I remember sitting on conference calls with Bannon as the media rush on “Clinton Cash” took shape, and he absolutely relished how they had fallen for it. He was almost in disbelief at how easy it was to get them to do his bidding. He wasn’t wrong. It was a playbook I had seen (and used). Bannon believed that journalists have this thing that makes them feel like their profession is a true calling, that it is virtuous and noble, and because of that, any potential smear or stain on that virtue is terrifying to them. It is their Achilles heel, their pressure point. And so you apply pressure and watch them squirm. Before you know it, the words being written on their stories or coming out of their mouths are actually your words, not theirs, and you’ve won.
And that’s how easy it has been for Republicans to successfully work the refs and turn the mainstream media that they shit on every single day into their own personal news launderers.
And that was BEFORE Donald Trump ever came down that escalator. It only got worse after that.
In early 2016, I quit working for Bannon/Breitbart. I left the Republican Party. I became a Democrat. Started appearing on CNN, MSNBC, and Fox News. I began writing for the HuffPost, USA Today, NBC News THINK, and the LA Times. I consulted for the DNC and the DCCC and began advising Democratic members of Congress. I got to see the vantage point from the other side. I got a better understanding of how they work, how they see the world. And much to my dismay, it became crystal clear how and why it was so easy to beat them when I was a Republican.
From what I’ve seen, it’s no surprise that the right-wing extremists have successfully hijacked the conversation about fact and truth. That the legacy media was ill-equipped for this strategic and well-executed assault. That rather than maintain a bias towards fact and truth, the legacy media surrendered, withdrew, and leaned into the safe harbors of “both sides.” Don’t believe me? This wholesale surrender was on full display this week during a Vice Presidential debate that the national media moderators agreed not to fact check. If that’s not waiving the white flag, I don’t know what is. We might as well dispense with debates altogether and just run campaign ads.
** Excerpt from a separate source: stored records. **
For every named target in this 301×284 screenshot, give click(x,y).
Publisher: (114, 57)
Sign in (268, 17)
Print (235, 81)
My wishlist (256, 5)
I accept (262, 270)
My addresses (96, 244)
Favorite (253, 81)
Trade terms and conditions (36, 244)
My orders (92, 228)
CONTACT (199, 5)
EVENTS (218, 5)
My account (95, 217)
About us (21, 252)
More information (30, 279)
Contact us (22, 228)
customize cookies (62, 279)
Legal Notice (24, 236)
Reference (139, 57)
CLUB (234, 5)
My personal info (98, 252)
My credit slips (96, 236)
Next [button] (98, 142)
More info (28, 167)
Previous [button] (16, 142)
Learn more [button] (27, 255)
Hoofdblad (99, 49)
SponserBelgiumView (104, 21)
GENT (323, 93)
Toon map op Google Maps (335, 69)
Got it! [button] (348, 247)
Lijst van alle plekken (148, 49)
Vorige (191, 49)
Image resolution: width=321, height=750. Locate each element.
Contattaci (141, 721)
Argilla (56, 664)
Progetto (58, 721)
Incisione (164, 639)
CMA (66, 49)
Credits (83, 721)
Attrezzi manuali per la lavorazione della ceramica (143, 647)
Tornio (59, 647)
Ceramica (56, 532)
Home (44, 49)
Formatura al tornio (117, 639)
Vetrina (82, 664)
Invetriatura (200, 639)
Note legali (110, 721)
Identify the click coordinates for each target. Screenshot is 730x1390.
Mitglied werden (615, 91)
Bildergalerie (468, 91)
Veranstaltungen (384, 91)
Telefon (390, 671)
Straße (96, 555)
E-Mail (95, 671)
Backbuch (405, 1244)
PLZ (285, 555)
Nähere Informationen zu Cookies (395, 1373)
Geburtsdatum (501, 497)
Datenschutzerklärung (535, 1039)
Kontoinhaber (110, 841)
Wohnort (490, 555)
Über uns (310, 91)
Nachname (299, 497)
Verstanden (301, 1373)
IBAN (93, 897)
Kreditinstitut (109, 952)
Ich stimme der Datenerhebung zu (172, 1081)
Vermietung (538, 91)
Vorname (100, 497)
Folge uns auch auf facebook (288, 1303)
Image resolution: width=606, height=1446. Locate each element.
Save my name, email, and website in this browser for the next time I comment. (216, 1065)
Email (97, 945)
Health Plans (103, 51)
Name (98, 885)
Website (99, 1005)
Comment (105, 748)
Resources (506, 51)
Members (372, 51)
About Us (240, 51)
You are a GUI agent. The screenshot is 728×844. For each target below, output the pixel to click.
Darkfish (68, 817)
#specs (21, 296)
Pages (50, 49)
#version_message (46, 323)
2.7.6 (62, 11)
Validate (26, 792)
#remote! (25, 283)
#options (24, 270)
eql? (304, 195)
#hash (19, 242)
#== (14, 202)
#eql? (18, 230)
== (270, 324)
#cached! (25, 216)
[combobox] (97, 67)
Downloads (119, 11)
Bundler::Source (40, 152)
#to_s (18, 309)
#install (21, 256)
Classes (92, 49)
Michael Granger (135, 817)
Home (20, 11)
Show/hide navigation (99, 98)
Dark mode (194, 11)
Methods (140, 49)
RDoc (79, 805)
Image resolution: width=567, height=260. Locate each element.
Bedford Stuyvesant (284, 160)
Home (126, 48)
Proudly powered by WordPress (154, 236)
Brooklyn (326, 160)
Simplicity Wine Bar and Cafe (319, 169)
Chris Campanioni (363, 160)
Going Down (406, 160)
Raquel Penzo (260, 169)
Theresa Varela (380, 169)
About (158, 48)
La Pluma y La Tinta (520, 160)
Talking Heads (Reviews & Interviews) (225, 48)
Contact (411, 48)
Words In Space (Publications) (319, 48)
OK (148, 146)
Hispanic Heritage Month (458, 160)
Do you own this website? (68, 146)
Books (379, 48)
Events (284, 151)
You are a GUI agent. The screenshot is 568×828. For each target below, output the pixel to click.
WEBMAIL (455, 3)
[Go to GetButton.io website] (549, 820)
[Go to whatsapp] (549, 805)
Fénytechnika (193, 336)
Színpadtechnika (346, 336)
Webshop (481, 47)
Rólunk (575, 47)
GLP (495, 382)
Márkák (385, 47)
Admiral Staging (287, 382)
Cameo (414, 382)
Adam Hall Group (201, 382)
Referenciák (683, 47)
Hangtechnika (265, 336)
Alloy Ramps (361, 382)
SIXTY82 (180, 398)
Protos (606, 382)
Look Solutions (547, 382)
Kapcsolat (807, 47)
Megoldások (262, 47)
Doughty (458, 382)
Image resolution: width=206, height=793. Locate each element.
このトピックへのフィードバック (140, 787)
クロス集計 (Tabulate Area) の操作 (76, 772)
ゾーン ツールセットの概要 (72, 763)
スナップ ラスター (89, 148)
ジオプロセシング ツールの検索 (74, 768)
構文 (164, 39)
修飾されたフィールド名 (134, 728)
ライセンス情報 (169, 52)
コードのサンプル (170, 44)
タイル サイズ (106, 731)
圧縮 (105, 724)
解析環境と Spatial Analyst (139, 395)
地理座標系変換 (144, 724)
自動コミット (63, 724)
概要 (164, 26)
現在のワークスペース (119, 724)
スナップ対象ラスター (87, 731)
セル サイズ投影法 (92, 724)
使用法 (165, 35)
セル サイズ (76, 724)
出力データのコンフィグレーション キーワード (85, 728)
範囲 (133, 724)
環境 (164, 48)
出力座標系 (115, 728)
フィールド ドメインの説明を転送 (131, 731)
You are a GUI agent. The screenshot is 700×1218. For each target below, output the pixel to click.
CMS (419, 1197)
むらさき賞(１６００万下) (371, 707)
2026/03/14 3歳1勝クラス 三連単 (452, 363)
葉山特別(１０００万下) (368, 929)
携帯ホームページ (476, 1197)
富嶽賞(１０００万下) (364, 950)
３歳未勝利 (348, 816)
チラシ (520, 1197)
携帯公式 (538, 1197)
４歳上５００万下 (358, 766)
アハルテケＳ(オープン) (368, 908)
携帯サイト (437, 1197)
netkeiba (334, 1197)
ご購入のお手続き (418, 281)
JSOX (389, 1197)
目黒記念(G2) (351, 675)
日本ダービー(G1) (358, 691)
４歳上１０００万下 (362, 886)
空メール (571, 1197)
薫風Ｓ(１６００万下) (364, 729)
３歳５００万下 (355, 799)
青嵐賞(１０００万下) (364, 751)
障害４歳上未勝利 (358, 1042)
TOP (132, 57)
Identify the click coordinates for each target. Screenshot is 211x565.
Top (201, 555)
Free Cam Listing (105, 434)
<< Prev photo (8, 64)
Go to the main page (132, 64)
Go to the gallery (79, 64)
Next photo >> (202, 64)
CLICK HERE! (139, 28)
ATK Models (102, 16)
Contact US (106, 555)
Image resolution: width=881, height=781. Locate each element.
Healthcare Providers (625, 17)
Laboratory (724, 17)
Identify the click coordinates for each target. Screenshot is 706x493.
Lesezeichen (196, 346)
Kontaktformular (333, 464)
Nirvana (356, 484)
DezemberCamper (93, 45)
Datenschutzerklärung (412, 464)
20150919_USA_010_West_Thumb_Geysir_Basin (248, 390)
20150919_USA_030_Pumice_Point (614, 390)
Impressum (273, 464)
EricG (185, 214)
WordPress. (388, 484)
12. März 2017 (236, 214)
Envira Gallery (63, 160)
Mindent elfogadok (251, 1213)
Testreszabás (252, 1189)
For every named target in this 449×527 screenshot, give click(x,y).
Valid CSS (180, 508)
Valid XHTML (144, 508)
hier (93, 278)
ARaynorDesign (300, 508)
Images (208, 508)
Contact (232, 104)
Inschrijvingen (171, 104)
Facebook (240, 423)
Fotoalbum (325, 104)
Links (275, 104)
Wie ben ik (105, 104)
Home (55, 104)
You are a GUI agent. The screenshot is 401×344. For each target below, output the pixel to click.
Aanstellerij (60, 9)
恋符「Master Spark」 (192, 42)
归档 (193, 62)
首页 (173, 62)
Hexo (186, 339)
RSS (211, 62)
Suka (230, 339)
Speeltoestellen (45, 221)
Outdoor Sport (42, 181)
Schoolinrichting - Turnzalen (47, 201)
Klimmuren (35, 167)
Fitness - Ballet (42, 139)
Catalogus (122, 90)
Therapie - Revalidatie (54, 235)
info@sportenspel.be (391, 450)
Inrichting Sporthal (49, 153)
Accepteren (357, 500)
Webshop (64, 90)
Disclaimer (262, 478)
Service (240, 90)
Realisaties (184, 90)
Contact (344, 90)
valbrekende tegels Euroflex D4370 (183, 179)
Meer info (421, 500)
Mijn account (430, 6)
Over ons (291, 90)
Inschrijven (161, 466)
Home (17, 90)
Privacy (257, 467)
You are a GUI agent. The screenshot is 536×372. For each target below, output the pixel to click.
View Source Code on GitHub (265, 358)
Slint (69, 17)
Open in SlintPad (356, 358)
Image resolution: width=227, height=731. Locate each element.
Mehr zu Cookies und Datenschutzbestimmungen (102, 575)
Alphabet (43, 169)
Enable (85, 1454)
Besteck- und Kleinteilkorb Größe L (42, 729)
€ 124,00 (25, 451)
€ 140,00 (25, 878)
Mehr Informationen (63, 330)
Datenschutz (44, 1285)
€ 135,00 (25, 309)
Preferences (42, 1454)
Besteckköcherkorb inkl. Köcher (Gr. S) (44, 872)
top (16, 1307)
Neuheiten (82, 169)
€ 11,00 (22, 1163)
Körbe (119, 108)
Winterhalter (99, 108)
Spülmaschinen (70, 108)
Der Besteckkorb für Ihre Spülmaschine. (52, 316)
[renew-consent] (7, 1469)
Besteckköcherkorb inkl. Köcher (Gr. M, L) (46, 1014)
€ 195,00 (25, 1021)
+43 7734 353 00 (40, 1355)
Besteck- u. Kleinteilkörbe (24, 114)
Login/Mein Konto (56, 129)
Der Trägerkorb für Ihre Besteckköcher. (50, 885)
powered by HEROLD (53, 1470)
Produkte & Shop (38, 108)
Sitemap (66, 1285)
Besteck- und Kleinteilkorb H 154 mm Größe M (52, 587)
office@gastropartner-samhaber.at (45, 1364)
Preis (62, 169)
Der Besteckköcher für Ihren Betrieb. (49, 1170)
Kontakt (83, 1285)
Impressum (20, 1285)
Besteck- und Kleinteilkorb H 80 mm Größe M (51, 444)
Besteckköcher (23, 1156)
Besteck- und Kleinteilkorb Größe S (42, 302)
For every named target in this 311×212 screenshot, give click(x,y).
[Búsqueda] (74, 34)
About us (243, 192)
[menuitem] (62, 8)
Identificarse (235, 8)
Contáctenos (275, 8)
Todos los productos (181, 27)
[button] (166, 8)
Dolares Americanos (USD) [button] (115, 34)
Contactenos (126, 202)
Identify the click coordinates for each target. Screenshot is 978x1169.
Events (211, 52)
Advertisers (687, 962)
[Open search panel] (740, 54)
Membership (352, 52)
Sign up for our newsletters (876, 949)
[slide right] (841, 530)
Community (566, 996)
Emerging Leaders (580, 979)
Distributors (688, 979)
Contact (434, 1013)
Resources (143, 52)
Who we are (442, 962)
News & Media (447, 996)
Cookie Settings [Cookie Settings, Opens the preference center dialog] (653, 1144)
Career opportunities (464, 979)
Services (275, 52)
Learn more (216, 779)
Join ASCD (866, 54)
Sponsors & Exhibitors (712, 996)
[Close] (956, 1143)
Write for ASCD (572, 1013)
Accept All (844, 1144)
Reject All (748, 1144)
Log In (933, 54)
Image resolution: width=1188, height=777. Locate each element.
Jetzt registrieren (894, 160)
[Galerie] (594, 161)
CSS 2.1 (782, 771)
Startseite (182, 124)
My Substack is a conversation about this dynamic – how we got here, where we are going, and what we can do to stem the tide before it’s too late. What I write here is informed by my years working for both Republicans and Democrats, of being in close proximity to the right and the left, to the Breitbart’s and the MSNBC’s. But also, what I write/post in this space will hopefully become a place where those of us who are still committed to this fight for fact and truth can congregate and discuss how to win this fight. How to turn the tables on the bad-faith actors and beat them at their own game. I hope you’ll join me in this conversation.
Very cynical and interesting. You did not discuss your reasons for moving from the Right to the Left. What caused you to leave Breitbart for MSNBC at the beginning of the Trump (hopefully one and only) Presidency?